On June 25th, 2018, TLS v1.0 and v1.1 won't be supported anymore.
In order to improve security and confidentiality for our customers, Funio is committed to follow the industry norms and set up the newest version: TLS v1.2.
What is it? Why is it necessary?
SSL and TLS are two protocols in charge of securing connexions between clients and servers by encrypting data. This way, it is impossible to intercept any data (passwords, credit card numbers...) between the server and the client (browser, gateways...).
The SSL/TLS protocol can be used for different web services, emails, FTP, VOIP, and VPN. When one of these protocols is used, you can find an S at the end of the name (HTTPS, SMTPS, and FTPS).
The IETF (Internet Engineering Task Force) forces the use of the TLS 1.2 protocol starting on June 30, 2018. Former protocols will therefore be obsolete, such as SSL v2, SSL v3, TLS 1.0 et TLS 1.1. These are indeed vulnerable to different types of attacks such as BEAST, CRIME, POODLE, RC4, FREAK, and Logjam.
Several browsers such as Chrome, Mozilla Firefox, Safari won't support older protocols. The most popular browsers are also about to force the use of HTTPS. For instance, starting on July 2018, Chrome (68) will mark all sites using HTTP as non-secure sites. Firefox users won't be able to use new Javascript, CSS features of sites without HTTPS.
Payment gateways such as Paypal, Stripe, Braintree, and Authorize.net will be updated to use TLS 1.2 as well as most API services.
What impact for you?
For your emails
If you are using an old mail client or an old OS, it is possible the software does not support TLS 1.1 or 1.2, and therefore your emails are not working anymore on your computer.
If your emails don’t work following the update, it means your mail client (Mail, Thunderbird, Outlook) does not support TLS 1.1 or 1.2. It is therefore not up to date and is a major security risk for your data. Please update your mail client as soon as possible to fix the issue.
Here is a non-exhaustive list of the mail clients that don’t support TLS 1.2: Outlook® 2007, Outlook 2010, MacMail on MacOS 10.8 or before, and Windows 7.
For Windows 7, you can try this procedure.
When you browse on the internet
If your software and applications are up to date, no need to worry. They will support TLS 1.2.

> **GIVEN MATERIAL**

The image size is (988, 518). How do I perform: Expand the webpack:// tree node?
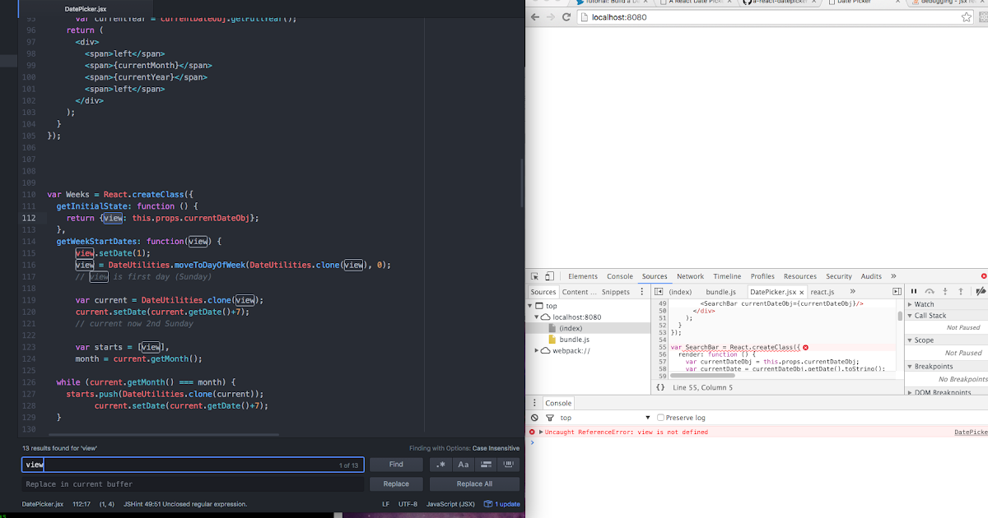click(x=535, y=351)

> **TO-DO LIST**
1. According to the TLS notice, starting in what month and year will Chrome (68) mark all sites using HTTP as non-secure?
2. Reproduce the stretch of the TLS notice from "What impact for" through "fix the issue.".

> **IN RESPONSE**
1. July 2018

2.
What impact for you?
For your emails
If you are using an old mail client or an old OS, it is possible the software does not support TLS 1.1 or 1.2, and therefore your emails are not working anymore on your computer.
If your emails don’t work following the update, it means your mail client (Mail, Thunderbird, Outlook) does not support TLS 1.1 or 1.2. It is therefore not up to date and is a major security risk for your data. Please update your mail client as soon as possible to fix the issue.